═════ Données fournies
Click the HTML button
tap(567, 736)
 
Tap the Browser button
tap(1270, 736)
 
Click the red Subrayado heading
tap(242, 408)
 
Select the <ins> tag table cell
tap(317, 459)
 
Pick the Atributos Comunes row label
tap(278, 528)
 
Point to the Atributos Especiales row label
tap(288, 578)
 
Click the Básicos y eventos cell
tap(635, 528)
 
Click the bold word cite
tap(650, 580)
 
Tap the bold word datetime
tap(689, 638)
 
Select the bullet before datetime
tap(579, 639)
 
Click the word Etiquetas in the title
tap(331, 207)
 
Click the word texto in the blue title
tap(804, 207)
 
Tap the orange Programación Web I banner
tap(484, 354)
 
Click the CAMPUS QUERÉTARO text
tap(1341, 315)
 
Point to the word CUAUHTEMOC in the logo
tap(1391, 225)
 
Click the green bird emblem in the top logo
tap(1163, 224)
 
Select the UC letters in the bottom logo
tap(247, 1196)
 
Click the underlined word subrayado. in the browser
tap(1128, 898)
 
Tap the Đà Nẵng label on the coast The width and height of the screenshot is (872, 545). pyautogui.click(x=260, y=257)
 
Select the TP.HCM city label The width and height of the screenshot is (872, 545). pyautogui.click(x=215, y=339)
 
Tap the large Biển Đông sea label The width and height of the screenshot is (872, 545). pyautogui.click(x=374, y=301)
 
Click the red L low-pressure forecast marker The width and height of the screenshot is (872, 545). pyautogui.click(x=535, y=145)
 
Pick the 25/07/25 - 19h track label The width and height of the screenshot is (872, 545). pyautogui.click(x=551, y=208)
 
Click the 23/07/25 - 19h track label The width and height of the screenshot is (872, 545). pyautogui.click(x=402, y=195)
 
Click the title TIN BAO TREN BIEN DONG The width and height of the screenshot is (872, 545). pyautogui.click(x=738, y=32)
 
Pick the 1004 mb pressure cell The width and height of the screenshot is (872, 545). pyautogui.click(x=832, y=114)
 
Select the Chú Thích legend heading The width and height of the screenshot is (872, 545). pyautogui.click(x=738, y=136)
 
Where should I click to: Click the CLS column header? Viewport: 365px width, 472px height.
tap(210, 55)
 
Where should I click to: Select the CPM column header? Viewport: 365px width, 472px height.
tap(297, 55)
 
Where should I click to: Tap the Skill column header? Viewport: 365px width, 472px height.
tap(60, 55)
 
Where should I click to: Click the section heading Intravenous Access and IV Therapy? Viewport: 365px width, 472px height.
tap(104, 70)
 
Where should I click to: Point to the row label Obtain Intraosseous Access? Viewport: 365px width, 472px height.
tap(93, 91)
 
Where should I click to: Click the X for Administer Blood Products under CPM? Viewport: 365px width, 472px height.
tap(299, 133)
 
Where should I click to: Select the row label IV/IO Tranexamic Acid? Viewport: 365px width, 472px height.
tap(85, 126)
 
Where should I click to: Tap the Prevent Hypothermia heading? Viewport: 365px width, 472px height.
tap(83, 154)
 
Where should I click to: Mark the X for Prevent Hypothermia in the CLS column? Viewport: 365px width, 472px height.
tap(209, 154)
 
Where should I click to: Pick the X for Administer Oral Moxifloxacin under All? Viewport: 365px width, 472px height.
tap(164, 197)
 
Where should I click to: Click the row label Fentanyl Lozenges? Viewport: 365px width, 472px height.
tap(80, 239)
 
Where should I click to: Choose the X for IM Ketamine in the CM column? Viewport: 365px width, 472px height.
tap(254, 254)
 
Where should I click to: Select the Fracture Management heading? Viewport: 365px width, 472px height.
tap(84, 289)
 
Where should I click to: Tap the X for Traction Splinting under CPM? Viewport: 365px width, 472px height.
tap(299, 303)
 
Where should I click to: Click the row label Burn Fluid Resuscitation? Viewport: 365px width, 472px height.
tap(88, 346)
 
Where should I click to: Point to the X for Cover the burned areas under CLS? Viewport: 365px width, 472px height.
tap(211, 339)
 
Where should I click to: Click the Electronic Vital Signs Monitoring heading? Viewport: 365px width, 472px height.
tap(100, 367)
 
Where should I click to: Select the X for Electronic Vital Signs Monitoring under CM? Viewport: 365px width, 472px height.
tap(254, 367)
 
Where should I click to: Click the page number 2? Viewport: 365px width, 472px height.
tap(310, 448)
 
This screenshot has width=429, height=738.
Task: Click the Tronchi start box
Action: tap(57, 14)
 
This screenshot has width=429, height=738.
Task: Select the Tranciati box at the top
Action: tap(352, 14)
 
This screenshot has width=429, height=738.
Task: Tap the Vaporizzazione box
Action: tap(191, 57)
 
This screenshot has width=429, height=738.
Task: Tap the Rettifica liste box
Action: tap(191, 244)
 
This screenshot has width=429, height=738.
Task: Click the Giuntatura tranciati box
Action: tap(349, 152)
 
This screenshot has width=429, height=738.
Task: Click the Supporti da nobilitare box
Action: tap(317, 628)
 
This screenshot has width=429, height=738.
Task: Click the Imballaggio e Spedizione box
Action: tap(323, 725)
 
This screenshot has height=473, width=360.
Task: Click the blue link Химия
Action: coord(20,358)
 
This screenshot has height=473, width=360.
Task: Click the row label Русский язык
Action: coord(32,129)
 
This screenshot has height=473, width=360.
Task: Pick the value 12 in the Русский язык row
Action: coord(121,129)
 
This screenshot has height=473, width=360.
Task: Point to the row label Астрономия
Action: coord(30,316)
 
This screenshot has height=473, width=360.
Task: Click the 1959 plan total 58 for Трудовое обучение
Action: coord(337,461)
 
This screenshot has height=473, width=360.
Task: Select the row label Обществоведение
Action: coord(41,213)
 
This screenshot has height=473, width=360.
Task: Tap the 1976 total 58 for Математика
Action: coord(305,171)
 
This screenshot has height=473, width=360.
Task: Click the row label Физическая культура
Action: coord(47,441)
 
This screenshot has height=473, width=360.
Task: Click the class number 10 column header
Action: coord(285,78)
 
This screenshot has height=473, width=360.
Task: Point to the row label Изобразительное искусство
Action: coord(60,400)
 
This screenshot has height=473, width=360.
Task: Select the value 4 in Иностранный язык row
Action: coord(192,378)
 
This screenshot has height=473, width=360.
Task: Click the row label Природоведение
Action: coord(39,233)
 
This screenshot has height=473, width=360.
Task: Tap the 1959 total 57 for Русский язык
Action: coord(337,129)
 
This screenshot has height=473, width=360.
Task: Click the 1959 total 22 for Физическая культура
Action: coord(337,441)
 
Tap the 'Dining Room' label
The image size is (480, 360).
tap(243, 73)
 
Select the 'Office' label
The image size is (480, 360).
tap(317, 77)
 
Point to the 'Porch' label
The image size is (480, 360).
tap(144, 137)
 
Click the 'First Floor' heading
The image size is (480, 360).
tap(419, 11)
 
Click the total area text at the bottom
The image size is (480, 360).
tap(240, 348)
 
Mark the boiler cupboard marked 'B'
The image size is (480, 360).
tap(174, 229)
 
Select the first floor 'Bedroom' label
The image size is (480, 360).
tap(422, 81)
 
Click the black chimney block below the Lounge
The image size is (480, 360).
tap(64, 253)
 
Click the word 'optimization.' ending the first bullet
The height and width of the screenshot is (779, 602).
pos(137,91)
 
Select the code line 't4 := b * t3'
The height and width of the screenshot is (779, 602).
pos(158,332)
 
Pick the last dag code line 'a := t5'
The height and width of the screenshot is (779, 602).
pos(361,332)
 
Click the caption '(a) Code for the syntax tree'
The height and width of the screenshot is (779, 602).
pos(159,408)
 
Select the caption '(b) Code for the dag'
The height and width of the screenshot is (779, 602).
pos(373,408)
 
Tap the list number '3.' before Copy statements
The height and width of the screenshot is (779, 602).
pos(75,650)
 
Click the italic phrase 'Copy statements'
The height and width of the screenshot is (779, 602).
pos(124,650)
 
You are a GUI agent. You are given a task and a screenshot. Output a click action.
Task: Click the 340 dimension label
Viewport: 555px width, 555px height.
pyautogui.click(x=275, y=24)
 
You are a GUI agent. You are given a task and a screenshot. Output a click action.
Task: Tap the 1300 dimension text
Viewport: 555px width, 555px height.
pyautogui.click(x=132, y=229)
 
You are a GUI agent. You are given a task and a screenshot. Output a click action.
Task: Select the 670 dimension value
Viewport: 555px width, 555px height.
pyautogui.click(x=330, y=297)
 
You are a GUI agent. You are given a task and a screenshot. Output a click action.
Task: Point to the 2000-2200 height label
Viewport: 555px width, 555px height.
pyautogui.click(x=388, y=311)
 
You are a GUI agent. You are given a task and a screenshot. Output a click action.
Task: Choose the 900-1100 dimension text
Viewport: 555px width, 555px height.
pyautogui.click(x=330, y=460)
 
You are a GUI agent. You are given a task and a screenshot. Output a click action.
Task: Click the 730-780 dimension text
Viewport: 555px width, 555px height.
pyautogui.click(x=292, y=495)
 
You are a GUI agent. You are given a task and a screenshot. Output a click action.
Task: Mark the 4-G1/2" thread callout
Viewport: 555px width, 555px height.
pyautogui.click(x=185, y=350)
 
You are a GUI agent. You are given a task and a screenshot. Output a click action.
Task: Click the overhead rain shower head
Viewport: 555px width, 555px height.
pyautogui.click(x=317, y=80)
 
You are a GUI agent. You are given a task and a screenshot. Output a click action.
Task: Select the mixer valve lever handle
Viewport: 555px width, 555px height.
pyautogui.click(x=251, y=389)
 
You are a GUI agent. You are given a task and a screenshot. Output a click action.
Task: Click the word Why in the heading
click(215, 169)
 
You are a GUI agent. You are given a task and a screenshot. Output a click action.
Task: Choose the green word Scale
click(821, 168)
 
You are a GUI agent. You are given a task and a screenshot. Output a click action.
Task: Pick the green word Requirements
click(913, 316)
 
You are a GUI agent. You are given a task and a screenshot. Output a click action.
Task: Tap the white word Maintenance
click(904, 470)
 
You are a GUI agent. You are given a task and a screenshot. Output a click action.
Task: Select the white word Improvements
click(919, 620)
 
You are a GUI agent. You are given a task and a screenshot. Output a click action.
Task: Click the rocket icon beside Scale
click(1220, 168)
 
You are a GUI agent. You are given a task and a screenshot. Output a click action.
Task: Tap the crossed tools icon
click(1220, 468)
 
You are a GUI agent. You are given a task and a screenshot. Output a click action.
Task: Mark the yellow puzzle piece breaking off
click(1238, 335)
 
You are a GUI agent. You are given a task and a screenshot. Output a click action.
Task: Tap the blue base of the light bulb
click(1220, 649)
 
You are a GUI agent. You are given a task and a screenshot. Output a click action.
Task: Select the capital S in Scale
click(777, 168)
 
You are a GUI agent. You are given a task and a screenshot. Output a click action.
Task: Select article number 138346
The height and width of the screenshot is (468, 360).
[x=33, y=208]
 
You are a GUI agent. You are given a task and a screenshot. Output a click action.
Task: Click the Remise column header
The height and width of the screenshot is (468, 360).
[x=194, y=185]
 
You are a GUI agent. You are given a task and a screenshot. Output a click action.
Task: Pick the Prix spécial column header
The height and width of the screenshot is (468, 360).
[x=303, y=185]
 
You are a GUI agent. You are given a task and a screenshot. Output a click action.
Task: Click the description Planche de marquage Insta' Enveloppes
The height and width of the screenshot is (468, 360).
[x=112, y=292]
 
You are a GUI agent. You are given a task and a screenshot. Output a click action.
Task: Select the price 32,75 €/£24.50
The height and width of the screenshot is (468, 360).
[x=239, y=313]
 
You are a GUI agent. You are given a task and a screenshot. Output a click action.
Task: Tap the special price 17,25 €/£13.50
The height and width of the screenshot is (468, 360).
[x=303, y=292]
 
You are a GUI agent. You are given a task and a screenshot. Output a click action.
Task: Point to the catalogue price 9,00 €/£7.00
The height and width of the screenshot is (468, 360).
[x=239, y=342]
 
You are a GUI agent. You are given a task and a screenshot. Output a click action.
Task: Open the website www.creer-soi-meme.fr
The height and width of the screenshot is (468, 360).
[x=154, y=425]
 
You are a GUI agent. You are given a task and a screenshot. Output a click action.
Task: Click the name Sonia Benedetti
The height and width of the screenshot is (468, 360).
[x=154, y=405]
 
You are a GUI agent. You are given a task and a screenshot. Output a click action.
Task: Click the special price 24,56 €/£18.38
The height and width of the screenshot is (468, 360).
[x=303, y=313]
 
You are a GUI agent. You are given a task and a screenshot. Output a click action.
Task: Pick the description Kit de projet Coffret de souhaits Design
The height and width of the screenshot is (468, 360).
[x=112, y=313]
══════════
• **Problème à résoudre**: Relevez en les recopiant toutes les lignes des données ci-dessus qui contiennent la chaîne « heading ».

• **Réponse à l'exercice**:
Click the red Subrayado heading
Select the Chú Thích legend heading The width and height of the screenshot is (872, 545). pyautogui.click(x=738, y=136)
Where should I click to: Click the section heading Intravenous Access and IV Therapy? Viewport: 365px width, 472px height.
Where should I click to: Tap the Prevent Hypothermia heading? Viewport: 365px width, 472px height.
Where should I click to: Select the Fracture Management heading? Viewport: 365px width, 472px height.
Where should I click to: Click the Electronic Vital Signs Monitoring heading? Viewport: 365px width, 472px height.
Click the 'First Floor' heading
Task: Click the word Why in the heading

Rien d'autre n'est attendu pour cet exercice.